Harrogate Borough Council have issued a statement following the Cabinet’s review of the Sulphur Water at Royal Pump Room Museum.
A spokesperson for Harrogate Council said:
At its meeting on Wednesday, 28 March 2012, Harrogate Borough Council’s Cabinet agreed a way forward on the new regulations covering the consuming of water at the Royal Pump Room Museum.
As the Royal Pump Room Museum is a public building, it is classed as a large water supply under the Private Water Supplies Regulations 2009. These are new regulations which transpose and implement the UK’s obligations under the EU Directive 98/83/EC.
Sampling and testing under the new regulations are more extensive than required previously and the sulphur water available at the Royal Pump Room Museum is considered to be ‘unwholesome’ and not fit for drinking.
As this is a unique source and its historic value is of high importance, it would not be appropriate to ‘treat’ the water as it would change the nature of the well water – the strongest sulphur water in Europe.
The council sought advice from the Health Protection Agency which is of the view that tasting small samples (as previously offered inside the Museum) poses no potential danger to health. However, the separate Drinking Water Inspectorate advises that as the Museum is a ‘public’ building it is mandatory for the water offered to be ‘wholesome’ within the terms of the new legislation.
In simple terms, the water contains certain elements which have the potential to cause harm to health if consumed in sufficient quantity.
These new regulations have alerted the council to a potential health risk and the council is seeking to manage these risks whilst respecting the spa heritage and offering a fulfilling experience to the town’s visitors.

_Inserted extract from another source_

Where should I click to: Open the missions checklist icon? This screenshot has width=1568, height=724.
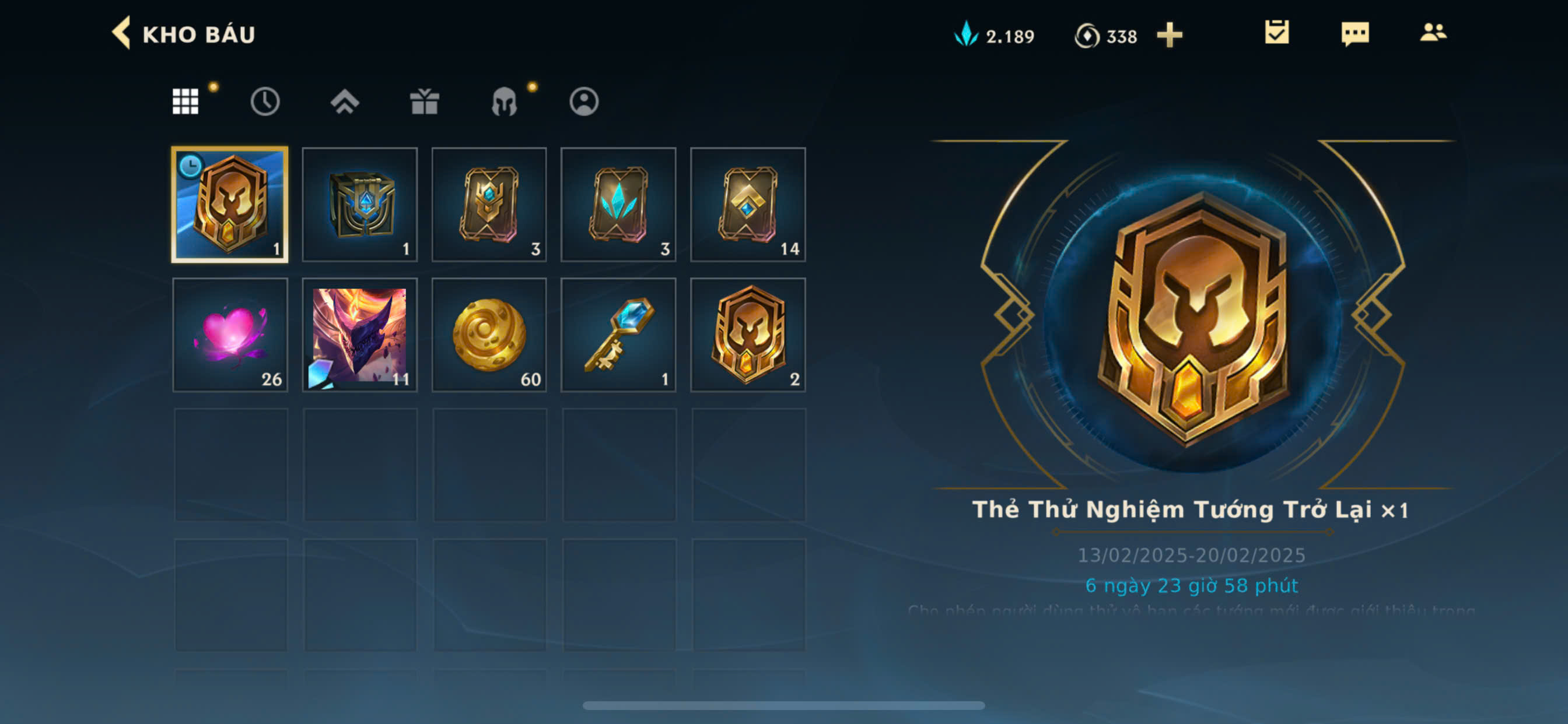[x=1276, y=33]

Cabinet considered a detailed report and agreed to:
- discontinue the serving of water in the Museum but that visitors be invited to ‘smell’ the strong sulphur water to get an understanding of what it was like ‘taking the waters’ during Harrogate’s height as a spa, particularly in the Victorian period when it was renowned around the world
- reconnect the water supply to the tap outside the Museum but with a warning sign that the water is not fit to drink or consume under the Private Water Supplies Regulations 2009; and
- that the council endeavours to return the situation to its former position so that people can experience and ‘taste’ our spa heritage.